Gladly there are still several hundred stocks that will outperform and make new highs in the next 3 to 6 months. Focus on accumulating shares of those earnings rock-stars while they are on sale.
2. Active swing traders
Bull market corrections are also a great time to play the volatility and the fear by scooping up index and sector ETFs when they get way oversold. I made over 30% last year doing this, and I am gearing up for a repeat with even more volatility expected.
I start by using the Zacks Industry Rank and relative strength measures to pick sectors I expect to outperform. Then, if I can get the timing "close enough," I buy leveraged ETFs on those indexes and strong sectors to multiply the swing trading gains by double—and even triple. This allows me to maximize my trading capital.
And it's still not as risky as trading futures or options. Think of it this way: the S&P 500 E-mini futures offers 5 times the leverage of the SPY ETF. I think 5 times leverage is too risky for swing trading.
That's why I love the dozens of 2 times and 3 times index and sector ETFs I can use every day—especially when most of them require much less cash than the $175 per share that it would cost for SPY.

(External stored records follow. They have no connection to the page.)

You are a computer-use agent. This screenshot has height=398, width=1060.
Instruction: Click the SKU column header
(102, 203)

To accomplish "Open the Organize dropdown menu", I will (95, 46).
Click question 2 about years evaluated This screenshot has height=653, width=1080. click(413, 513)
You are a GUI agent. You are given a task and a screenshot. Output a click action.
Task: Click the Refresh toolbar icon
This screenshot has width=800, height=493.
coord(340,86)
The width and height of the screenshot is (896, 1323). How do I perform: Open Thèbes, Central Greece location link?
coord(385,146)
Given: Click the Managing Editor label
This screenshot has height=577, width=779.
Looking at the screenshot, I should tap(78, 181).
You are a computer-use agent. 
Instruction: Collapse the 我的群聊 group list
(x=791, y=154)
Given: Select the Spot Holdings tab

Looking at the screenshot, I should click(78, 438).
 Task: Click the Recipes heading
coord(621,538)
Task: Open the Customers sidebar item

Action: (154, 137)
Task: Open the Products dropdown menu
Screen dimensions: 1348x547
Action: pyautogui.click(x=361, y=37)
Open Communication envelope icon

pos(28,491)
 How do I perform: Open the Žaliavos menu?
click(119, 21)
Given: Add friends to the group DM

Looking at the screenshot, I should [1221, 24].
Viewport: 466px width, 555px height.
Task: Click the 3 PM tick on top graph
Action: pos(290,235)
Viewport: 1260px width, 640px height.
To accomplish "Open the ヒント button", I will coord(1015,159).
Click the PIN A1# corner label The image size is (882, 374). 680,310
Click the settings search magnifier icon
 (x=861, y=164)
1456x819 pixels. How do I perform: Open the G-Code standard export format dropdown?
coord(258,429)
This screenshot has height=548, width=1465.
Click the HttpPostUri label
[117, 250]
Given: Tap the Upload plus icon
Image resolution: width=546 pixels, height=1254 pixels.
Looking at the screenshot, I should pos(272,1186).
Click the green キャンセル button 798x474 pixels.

Plus, I have an arsenal of ETFs I can use to play commodities, bonds, currencies, and even other countries. The ways that active swing traders can construct diversified and non-correlated portfolios with the universe of liquid and versatile ETFs are nearly unlimited.
3) Aggressive short-term traders
But what if the selling starts to get really serious by taking out the lows at S&P 1,740 and targeting a cluster of support levels near 1,700?
That's where both investors and traders can join me in capturing profits from the big fear-driven drops.
A full correction of at least 10% would take the S&P down toward 1,650. Fortunately, for my Market Timer trading group, I have a good idea of what will trigger another 100-point drop to 1,700, and even a 150-point drop to 1,650.
When I see those triggers, I am going to buy a handful of bearish ETFs that will help me capitalize on the volatility and the panic selling. And even a trip to 1,650 wouldn't change my mind about this correction just being a normal and healthy bull market event.
Besides, even before the market gets there, I will be constantly reevaluating conditions all the way down, according to a three-pronged approach I use that blends my weekly analysis of the fundamentals, the technicals, and the behavioral aspects of markets.
That last leg of the stool could be summed up as "Are fund managers still net buyers and why?"
I am still looking for a great buying opportunity this quarter where I will turn around in the panic and load up with my favorite bullish ETFs, looking for new highs this year.
Kevin Cook is a Senior Stock Strategist for Zacks.com.